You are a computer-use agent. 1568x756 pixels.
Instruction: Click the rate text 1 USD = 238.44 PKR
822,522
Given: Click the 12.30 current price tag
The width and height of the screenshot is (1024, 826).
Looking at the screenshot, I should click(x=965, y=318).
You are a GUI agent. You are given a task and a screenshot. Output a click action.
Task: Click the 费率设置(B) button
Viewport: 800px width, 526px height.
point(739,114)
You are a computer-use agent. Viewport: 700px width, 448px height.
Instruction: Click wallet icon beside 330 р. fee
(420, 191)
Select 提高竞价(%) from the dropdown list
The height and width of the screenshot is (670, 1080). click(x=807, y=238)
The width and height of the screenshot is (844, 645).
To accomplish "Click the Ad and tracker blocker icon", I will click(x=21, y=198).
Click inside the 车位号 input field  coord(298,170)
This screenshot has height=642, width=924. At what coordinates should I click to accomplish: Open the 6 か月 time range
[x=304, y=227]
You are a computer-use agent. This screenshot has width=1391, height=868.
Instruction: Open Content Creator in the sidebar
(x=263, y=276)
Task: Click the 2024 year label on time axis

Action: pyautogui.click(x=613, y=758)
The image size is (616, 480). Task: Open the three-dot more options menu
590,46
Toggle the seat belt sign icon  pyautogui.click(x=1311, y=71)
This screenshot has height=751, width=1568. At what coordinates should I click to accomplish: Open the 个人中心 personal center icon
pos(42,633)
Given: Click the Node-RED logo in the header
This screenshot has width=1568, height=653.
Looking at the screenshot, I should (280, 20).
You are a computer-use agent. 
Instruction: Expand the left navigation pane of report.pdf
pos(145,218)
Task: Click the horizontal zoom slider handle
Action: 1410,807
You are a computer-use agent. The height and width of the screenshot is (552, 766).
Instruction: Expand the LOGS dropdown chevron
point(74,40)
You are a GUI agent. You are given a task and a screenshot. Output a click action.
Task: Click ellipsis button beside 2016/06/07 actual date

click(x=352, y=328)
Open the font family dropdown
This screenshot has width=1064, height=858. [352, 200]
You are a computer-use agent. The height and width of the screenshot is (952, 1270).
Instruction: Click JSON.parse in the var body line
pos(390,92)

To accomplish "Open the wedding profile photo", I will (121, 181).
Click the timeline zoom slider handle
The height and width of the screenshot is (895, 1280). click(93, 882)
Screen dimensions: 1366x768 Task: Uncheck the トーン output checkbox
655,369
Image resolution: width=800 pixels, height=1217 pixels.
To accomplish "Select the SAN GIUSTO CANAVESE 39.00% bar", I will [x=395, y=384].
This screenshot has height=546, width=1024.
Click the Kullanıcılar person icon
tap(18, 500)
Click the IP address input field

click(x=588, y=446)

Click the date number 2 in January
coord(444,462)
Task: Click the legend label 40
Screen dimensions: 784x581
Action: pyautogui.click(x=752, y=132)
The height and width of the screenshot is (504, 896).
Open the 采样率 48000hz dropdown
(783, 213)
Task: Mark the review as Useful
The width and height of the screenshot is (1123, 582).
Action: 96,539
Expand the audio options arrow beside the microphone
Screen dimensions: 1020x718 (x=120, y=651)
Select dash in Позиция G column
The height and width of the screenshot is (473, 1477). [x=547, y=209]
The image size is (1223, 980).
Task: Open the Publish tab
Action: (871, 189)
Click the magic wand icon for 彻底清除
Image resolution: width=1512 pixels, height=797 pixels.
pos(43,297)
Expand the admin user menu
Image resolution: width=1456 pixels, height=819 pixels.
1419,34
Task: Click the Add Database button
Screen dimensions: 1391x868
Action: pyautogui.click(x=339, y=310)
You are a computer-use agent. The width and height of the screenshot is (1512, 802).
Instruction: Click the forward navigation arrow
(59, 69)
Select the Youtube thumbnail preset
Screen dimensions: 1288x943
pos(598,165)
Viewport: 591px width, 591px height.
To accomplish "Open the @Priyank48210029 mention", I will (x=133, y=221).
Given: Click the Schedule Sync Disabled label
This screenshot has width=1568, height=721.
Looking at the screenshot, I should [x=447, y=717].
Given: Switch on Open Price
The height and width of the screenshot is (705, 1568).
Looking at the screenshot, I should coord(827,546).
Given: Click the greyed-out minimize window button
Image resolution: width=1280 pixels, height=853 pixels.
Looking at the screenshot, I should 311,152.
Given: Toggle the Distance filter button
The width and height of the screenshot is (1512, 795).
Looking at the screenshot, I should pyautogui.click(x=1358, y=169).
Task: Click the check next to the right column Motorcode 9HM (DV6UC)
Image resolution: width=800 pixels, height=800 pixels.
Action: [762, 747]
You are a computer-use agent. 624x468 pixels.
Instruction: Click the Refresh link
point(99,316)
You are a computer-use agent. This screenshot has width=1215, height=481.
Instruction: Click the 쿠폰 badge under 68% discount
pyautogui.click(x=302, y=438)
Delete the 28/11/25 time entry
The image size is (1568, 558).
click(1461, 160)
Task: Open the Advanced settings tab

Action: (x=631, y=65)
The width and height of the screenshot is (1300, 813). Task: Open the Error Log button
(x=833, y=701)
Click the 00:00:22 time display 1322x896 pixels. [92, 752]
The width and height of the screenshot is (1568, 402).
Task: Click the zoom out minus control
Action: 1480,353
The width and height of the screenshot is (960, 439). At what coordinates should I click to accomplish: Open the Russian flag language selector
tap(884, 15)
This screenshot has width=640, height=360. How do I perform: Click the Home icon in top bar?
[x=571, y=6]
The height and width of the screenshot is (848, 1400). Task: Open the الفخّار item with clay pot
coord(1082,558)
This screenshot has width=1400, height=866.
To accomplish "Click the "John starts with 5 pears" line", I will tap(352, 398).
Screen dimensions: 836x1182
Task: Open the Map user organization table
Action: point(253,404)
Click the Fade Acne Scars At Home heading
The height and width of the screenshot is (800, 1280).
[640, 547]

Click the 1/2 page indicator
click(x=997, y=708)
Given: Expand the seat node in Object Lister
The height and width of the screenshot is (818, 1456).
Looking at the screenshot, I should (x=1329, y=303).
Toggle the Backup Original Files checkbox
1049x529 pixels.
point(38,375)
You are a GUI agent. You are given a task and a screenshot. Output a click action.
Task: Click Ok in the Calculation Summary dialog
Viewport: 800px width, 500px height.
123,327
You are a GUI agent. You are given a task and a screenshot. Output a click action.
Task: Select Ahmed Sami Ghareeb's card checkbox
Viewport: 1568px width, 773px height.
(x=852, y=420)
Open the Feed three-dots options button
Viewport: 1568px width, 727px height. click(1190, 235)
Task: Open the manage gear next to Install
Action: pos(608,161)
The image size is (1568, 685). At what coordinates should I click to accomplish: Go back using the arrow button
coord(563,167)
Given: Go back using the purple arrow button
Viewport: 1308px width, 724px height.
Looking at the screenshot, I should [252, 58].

Task brief — Rewrite the records above, replacing every instance of "computer-use agent" with "desktop automation agent" and leaving everything else unchanged.

Reply —
You are a desktop automation agent. 1568x756 pixels.
Instruction: Click the rate text 1 USD = 238.44 PKR
822,522
Given: Click the 12.30 current price tag
The width and height of the screenshot is (1024, 826).
Looking at the screenshot, I should click(x=965, y=318).
You are a GUI agent. You are given a task and a screenshot. Output a click action.
Task: Click the 费率设置(B) button
Viewport: 800px width, 526px height.
point(739,114)
You are a desktop automation agent. Viewport: 700px width, 448px height.
Instruction: Click wallet icon beside 330 р. fee
(420, 191)
Select 提高竞价(%) from the dropdown list
The height and width of the screenshot is (670, 1080). click(x=807, y=238)
The width and height of the screenshot is (844, 645).
To accomplish "Click the Ad and tracker blocker icon", I will click(x=21, y=198).
Click inside the 车位号 input field  coord(298,170)
This screenshot has height=642, width=924. At what coordinates should I click to accomplish: Open the 6 か月 time range
[x=304, y=227]
You are a desktop automation agent. This screenshot has width=1391, height=868.
Instruction: Open Content Creator in the sidebar
(x=263, y=276)
Task: Click the 2024 year label on time axis

Action: pyautogui.click(x=613, y=758)
The image size is (616, 480). Task: Open the three-dot more options menu
590,46
Toggle the seat belt sign icon  pyautogui.click(x=1311, y=71)
This screenshot has height=751, width=1568. At what coordinates should I click to accomplish: Open the 个人中心 personal center icon
pos(42,633)
Given: Click the Node-RED logo in the header
This screenshot has width=1568, height=653.
Looking at the screenshot, I should (280, 20).
You are a desktop automation agent. 
Instruction: Expand the left navigation pane of report.pdf
pos(145,218)
Task: Click the horizontal zoom slider handle
Action: 1410,807
You are a desktop automation agent. The height and width of the screenshot is (552, 766).
Instruction: Expand the LOGS dropdown chevron
point(74,40)
You are a GUI agent. You are given a task and a screenshot. Output a click action.
Task: Click ellipsis button beside 2016/06/07 actual date

click(x=352, y=328)
Open the font family dropdown
This screenshot has width=1064, height=858. [352, 200]
You are a desktop automation agent. The height and width of the screenshot is (952, 1270).
Instruction: Click JSON.parse in the var body line
pos(390,92)

To accomplish "Open the wedding profile photo", I will (121, 181).
Click the timeline zoom slider handle
The height and width of the screenshot is (895, 1280). click(93, 882)
Screen dimensions: 1366x768 Task: Uncheck the トーン output checkbox
655,369
Image resolution: width=800 pixels, height=1217 pixels.
To accomplish "Select the SAN GIUSTO CANAVESE 39.00% bar", I will [x=395, y=384].
This screenshot has height=546, width=1024.
Click the Kullanıcılar person icon
tap(18, 500)
Click the IP address input field

click(x=588, y=446)

Click the date number 2 in January
coord(444,462)
Task: Click the legend label 40
Screen dimensions: 784x581
Action: pyautogui.click(x=752, y=132)
The height and width of the screenshot is (504, 896).
Open the 采样率 48000hz dropdown
(783, 213)
Task: Mark the review as Useful
The width and height of the screenshot is (1123, 582).
Action: 96,539
Expand the audio options arrow beside the microphone
Screen dimensions: 1020x718 (x=120, y=651)
Select dash in Позиция G column
The height and width of the screenshot is (473, 1477). [x=547, y=209]
The image size is (1223, 980).
Task: Open the Publish tab
Action: (871, 189)
Click the magic wand icon for 彻底清除
Image resolution: width=1512 pixels, height=797 pixels.
pos(43,297)
Expand the admin user menu
Image resolution: width=1456 pixels, height=819 pixels.
1419,34
Task: Click the Add Database button
Screen dimensions: 1391x868
Action: pyautogui.click(x=339, y=310)
You are a desktop automation agent. The width and height of the screenshot is (1512, 802).
Instruction: Click the forward navigation arrow
(59, 69)
Select the Youtube thumbnail preset
Screen dimensions: 1288x943
pos(598,165)
Viewport: 591px width, 591px height.
To accomplish "Open the @Priyank48210029 mention", I will (x=133, y=221).
Given: Click the Schedule Sync Disabled label
This screenshot has width=1568, height=721.
Looking at the screenshot, I should [x=447, y=717].
Given: Switch on Open Price
The height and width of the screenshot is (705, 1568).
Looking at the screenshot, I should coord(827,546).
Given: Click the greyed-out minimize window button
Image resolution: width=1280 pixels, height=853 pixels.
Looking at the screenshot, I should 311,152.
Given: Toggle the Distance filter button
The width and height of the screenshot is (1512, 795).
Looking at the screenshot, I should pyautogui.click(x=1358, y=169).
Task: Click the check next to the right column Motorcode 9HM (DV6UC)
Image resolution: width=800 pixels, height=800 pixels.
Action: [762, 747]
You are a desktop automation agent. 624x468 pixels.
Instruction: Click the Refresh link
point(99,316)
You are a desktop automation agent. This screenshot has width=1215, height=481.
Instruction: Click the 쿠폰 badge under 68% discount
pyautogui.click(x=302, y=438)
Delete the 28/11/25 time entry
The image size is (1568, 558).
click(1461, 160)
Task: Open the Advanced settings tab

Action: (x=631, y=65)
The width and height of the screenshot is (1300, 813). Task: Open the Error Log button
(x=833, y=701)
Click the 00:00:22 time display 1322x896 pixels. [92, 752]
The width and height of the screenshot is (1568, 402).
Task: Click the zoom out minus control
Action: 1480,353
The width and height of the screenshot is (960, 439). At what coordinates should I click to accomplish: Open the Russian flag language selector
tap(884, 15)
This screenshot has width=640, height=360. How do I perform: Click the Home icon in top bar?
[x=571, y=6]
The height and width of the screenshot is (848, 1400). Task: Open the الفخّار item with clay pot
coord(1082,558)
This screenshot has width=1400, height=866.
To accomplish "Click the "John starts with 5 pears" line", I will tap(352, 398).
Screen dimensions: 836x1182
Task: Open the Map user organization table
Action: point(253,404)
Click the Fade Acne Scars At Home heading
The height and width of the screenshot is (800, 1280).
[640, 547]

Click the 1/2 page indicator
click(x=997, y=708)
Given: Expand the seat node in Object Lister
The height and width of the screenshot is (818, 1456).
Looking at the screenshot, I should (x=1329, y=303).
Toggle the Backup Original Files checkbox
1049x529 pixels.
point(38,375)
You are a GUI agent. You are given a task and a screenshot. Output a click action.
Task: Click Ok in the Calculation Summary dialog
Viewport: 800px width, 500px height.
123,327
You are a GUI agent. You are given a task and a screenshot. Output a click action.
Task: Select Ahmed Sami Ghareeb's card checkbox
Viewport: 1568px width, 773px height.
(x=852, y=420)
Open the Feed three-dots options button
Viewport: 1568px width, 727px height. click(1190, 235)
Task: Open the manage gear next to Install
Action: pos(608,161)
The image size is (1568, 685). At what coordinates should I click to accomplish: Go back using the arrow button
coord(563,167)
Given: Go back using the purple arrow button
Viewport: 1308px width, 724px height.
Looking at the screenshot, I should [252, 58].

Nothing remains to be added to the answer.